====== RECORDS SUPPLIED ======

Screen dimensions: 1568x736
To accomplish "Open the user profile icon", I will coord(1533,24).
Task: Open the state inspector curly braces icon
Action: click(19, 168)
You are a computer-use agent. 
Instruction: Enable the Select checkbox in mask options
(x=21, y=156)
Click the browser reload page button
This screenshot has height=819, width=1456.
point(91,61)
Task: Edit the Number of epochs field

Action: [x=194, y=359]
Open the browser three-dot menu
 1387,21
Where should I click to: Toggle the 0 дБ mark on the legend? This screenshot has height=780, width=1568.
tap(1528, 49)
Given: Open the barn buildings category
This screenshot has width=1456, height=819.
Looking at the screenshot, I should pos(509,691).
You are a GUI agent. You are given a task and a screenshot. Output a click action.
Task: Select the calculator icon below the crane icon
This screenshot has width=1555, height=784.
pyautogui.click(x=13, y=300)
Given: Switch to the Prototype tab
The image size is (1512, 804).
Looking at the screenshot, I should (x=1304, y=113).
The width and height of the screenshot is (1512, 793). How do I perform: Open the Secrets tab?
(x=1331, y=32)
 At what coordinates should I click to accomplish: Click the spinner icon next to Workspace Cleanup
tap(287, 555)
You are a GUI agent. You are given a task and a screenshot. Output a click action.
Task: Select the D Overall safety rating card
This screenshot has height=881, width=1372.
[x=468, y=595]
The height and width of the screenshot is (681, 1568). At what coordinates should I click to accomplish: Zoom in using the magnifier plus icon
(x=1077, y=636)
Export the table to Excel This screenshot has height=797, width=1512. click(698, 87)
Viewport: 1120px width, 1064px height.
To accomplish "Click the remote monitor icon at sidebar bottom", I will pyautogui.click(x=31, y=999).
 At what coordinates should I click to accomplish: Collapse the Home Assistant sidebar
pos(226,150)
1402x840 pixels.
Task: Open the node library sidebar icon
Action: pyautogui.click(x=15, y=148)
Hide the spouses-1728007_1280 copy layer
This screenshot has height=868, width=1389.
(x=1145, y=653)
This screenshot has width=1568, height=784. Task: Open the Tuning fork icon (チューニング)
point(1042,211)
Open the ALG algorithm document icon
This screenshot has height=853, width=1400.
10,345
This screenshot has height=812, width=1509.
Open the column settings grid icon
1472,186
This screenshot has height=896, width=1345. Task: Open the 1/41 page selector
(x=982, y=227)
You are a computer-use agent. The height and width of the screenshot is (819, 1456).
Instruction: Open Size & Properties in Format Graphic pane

======

▶ **WHAT YOU NEED TO DO**:
Return verbatim each line from the one that mentions "You are a computer-use agent. The" to the end of the entries, inclusive.

▶ **ANSWER SECTION**:
You are a computer-use agent. The height and width of the screenshot is (819, 1456).
Instruction: Open Size & Properties in Format Graphic pane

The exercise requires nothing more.